不協和音ラプソディ
何年もあたためていた新曲を出したらしく、丁寧な言葉遣いでインタビューに答えているらしい浬は、やっぱり、私の知らないヒトだ。
スクリーンに表示されていたテロップの文字を目だけで追っていた私は、軽く心の準備をしてから、ようやく両耳を塞いでいたイヤフォンを外した。
『書こう、と決めた日から、納得のいくものが仕上がるまでに何年もかかりましたねー。柄にもなく、鍵付きの引き出しで保管とかしちゃって』
あの頃と唯一、ほとんど変わらない浬の声。
BGMとして流れている新曲のイントロは、少しハスキーな浬の声に似て、なんだか懐かしかった。

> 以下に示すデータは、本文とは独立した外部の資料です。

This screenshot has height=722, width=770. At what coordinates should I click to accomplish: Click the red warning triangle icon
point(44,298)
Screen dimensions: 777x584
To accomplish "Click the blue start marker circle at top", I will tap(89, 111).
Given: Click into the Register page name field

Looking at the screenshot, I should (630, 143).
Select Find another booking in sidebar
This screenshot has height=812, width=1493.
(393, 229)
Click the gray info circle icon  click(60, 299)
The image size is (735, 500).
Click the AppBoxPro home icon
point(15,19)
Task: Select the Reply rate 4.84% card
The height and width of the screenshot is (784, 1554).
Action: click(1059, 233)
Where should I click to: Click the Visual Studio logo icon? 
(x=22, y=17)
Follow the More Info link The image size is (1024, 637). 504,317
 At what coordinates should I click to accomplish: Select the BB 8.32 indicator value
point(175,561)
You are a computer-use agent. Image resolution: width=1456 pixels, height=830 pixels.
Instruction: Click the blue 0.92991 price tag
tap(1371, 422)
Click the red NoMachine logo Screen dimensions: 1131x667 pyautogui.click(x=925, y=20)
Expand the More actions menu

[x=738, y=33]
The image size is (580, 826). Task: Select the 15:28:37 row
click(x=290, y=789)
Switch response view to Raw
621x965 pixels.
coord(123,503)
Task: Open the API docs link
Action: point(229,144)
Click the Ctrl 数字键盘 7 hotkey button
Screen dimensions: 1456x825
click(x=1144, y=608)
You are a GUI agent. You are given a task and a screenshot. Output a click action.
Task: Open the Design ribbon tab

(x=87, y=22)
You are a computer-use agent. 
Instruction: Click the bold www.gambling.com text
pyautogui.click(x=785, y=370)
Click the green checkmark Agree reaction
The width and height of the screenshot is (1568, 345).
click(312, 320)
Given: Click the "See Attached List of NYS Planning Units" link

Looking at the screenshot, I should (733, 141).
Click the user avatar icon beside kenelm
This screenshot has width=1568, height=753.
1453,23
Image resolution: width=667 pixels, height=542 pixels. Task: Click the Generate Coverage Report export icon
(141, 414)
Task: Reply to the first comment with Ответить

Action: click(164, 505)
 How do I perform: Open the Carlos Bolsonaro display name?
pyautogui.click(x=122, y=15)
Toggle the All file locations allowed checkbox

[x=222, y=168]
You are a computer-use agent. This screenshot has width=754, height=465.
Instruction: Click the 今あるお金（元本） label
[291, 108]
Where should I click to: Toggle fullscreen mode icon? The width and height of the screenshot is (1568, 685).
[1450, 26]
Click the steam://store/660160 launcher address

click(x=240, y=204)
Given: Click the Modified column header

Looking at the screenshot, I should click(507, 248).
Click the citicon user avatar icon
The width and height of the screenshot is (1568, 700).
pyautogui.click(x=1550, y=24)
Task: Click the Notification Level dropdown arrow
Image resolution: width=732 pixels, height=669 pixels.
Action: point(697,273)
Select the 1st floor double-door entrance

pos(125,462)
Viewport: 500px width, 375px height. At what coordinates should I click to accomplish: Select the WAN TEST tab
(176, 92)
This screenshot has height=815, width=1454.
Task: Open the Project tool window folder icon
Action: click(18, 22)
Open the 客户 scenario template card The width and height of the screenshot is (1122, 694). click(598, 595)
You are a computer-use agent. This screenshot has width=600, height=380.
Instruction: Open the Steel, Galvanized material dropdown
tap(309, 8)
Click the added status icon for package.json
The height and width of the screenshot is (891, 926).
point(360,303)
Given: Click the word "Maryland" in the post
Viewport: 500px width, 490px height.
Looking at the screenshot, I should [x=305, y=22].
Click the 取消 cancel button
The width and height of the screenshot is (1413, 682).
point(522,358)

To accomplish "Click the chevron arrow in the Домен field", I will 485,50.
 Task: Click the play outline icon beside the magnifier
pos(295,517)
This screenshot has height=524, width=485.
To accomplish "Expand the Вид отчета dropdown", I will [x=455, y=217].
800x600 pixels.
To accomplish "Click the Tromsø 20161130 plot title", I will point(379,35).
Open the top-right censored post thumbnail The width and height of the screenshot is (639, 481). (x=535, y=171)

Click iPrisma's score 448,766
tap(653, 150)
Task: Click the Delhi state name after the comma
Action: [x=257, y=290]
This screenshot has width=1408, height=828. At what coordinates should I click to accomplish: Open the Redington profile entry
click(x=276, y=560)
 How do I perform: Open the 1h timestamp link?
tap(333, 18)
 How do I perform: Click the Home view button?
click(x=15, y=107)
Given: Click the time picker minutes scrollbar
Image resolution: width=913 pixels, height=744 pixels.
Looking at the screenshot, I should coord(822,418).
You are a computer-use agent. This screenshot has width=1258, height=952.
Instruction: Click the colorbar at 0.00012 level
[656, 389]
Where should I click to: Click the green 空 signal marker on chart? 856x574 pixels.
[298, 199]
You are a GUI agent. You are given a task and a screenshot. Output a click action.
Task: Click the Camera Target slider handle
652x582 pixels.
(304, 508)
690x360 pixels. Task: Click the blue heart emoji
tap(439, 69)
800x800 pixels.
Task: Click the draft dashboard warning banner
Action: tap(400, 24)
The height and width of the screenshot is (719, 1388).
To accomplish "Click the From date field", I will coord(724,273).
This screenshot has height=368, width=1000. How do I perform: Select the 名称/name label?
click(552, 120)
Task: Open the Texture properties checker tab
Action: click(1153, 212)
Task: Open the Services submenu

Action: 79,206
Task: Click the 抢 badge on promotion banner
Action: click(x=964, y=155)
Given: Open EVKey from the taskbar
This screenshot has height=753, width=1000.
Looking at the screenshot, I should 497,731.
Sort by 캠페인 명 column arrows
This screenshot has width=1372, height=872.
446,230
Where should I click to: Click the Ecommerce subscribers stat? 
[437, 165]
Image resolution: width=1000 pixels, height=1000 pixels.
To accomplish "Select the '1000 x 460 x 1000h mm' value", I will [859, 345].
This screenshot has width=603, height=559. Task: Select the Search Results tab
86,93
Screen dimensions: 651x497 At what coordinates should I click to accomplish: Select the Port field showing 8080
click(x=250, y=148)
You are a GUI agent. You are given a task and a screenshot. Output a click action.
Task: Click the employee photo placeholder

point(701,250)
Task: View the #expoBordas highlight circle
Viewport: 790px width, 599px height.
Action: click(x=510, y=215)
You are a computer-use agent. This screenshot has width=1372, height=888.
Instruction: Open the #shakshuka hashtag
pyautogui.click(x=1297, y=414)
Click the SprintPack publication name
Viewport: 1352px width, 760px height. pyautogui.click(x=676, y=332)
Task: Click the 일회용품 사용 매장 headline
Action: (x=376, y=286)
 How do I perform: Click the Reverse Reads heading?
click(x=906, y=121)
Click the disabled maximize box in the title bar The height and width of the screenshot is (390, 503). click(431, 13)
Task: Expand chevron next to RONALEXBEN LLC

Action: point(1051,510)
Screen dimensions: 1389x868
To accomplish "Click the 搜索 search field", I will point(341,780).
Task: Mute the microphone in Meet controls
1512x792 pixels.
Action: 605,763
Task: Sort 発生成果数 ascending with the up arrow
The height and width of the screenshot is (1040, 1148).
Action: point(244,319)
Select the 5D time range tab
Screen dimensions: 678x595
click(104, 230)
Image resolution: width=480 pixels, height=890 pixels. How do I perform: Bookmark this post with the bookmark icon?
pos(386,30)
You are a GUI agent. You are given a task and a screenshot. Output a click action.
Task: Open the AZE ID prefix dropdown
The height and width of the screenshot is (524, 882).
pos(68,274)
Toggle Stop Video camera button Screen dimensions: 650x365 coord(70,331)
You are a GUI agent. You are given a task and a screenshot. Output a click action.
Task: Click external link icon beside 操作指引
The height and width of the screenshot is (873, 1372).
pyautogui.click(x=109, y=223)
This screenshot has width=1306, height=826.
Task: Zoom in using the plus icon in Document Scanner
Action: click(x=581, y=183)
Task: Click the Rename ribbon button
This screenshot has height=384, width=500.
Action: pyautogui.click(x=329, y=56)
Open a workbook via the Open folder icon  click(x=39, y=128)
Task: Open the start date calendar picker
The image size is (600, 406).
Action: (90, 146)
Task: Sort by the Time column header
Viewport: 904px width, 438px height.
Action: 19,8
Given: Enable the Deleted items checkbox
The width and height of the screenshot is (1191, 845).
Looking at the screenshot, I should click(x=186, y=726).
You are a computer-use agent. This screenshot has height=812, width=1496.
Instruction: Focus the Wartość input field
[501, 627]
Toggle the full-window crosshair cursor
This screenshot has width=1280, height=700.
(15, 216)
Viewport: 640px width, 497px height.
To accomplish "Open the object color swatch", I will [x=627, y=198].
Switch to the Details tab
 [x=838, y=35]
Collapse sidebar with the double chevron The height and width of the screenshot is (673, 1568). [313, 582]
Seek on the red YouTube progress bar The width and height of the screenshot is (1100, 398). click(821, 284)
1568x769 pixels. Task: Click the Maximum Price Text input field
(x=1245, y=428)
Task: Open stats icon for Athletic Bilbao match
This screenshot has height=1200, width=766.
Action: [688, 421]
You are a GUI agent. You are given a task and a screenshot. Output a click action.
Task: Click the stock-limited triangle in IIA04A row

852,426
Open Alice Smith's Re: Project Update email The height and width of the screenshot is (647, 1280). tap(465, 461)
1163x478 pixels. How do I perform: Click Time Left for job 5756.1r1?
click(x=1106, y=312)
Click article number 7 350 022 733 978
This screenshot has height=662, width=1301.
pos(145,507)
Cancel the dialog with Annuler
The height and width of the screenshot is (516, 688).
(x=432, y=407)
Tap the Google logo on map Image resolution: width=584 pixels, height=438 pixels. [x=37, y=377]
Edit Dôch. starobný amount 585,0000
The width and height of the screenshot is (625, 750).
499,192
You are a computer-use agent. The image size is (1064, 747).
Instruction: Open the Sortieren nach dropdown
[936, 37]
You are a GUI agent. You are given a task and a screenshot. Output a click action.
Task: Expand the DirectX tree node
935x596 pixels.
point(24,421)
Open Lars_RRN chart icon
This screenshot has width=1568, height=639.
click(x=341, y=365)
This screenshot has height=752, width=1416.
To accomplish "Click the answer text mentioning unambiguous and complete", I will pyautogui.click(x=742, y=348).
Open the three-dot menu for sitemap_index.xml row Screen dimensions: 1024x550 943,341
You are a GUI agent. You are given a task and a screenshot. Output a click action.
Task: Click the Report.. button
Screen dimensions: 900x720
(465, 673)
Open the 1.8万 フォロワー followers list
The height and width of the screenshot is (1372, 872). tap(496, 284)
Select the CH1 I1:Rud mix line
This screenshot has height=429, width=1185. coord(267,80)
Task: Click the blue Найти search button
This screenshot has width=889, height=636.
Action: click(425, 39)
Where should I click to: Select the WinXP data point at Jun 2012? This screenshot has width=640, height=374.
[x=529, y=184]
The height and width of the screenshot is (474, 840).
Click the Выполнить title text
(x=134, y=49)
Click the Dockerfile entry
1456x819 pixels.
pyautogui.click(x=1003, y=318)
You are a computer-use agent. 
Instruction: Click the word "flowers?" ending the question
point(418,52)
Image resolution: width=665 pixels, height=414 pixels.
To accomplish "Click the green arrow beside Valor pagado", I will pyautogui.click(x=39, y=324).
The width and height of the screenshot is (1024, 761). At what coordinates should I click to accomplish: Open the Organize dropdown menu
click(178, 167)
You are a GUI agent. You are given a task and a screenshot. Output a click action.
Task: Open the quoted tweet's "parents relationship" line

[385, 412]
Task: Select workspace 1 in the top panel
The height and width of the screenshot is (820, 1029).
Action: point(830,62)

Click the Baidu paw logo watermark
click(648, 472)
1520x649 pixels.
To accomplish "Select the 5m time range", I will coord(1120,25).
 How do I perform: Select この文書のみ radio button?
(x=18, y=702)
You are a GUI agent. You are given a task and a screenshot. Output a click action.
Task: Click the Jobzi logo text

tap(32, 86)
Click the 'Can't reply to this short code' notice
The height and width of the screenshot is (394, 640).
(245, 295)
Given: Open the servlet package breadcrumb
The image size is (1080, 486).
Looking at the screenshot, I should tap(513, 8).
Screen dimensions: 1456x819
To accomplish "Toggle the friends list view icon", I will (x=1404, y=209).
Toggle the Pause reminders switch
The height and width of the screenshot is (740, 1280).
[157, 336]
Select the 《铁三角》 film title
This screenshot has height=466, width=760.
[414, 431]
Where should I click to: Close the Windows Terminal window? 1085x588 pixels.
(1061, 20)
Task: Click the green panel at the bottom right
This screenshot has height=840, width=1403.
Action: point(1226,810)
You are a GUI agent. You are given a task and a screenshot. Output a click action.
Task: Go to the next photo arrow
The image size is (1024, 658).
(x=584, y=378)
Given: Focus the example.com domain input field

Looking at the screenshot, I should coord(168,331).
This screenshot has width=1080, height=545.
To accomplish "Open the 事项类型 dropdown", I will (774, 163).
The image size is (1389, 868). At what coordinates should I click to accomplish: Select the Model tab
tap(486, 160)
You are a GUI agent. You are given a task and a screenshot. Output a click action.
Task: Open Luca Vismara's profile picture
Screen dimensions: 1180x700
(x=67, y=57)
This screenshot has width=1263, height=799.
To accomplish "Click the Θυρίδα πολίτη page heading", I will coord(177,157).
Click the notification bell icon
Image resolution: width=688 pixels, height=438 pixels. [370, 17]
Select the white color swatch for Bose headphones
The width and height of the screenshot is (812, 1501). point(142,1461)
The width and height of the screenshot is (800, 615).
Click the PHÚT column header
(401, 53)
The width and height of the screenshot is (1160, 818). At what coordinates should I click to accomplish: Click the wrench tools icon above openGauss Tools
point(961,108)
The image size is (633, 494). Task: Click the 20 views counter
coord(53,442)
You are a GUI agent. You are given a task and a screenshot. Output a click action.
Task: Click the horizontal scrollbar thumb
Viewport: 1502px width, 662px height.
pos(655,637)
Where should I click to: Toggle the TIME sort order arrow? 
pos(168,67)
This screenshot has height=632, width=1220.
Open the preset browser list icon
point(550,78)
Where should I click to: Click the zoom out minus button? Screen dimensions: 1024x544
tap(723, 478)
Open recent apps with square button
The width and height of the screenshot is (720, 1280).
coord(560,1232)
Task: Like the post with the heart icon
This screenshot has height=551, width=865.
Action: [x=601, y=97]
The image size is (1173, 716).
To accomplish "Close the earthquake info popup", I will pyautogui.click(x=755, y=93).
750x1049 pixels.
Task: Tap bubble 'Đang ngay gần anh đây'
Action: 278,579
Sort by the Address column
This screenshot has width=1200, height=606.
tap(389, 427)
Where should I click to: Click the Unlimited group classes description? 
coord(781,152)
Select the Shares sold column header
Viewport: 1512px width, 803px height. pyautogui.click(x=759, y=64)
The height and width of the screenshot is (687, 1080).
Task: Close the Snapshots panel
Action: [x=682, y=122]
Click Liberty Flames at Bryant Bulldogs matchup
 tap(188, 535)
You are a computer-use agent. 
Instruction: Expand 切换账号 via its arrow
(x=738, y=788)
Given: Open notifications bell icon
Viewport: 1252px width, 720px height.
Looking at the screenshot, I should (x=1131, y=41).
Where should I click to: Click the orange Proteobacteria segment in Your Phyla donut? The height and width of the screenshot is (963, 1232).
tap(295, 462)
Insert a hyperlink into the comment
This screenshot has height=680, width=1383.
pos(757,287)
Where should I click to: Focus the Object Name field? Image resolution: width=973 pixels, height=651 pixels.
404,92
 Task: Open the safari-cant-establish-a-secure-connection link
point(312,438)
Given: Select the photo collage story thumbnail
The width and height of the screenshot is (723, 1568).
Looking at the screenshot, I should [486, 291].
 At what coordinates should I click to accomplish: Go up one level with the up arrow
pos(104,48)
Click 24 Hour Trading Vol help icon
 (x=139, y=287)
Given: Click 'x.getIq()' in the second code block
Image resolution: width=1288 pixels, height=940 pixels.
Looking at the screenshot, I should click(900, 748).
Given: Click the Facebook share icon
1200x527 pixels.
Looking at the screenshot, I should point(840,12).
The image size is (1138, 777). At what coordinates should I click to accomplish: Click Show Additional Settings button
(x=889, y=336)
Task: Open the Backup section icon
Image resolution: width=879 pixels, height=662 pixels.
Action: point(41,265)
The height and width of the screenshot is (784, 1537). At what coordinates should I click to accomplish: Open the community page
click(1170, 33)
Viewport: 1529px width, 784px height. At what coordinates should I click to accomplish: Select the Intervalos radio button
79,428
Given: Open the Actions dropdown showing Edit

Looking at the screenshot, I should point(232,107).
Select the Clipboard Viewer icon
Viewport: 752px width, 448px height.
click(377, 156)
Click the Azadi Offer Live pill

『素直じゃない人、不器用な人にこそ聞いてほしい。そしてこの曲を反面教師にしてもらえたら、何よりかなと。…しあわせを願って』
浬のひと言を合図にしてヴォリュームをあげたその曲に、雑踏の中で目を閉じてみる。
一音たりともこぼしたくないと思ったのは、この曲に込めた浬の想いが、昔の私達に少し重なったからかもしれない。
お互いに不器用で、素直じゃなくて、大事なことこそ自分の中に留めていた、あの頃の私達。
考えすぎて、迷って、結局、相手が求めていないものばかりを与え合い、傷つけ合っていた時間のほうが、きっと長かった。
それは、別れる瞬間の、最後の最後まで。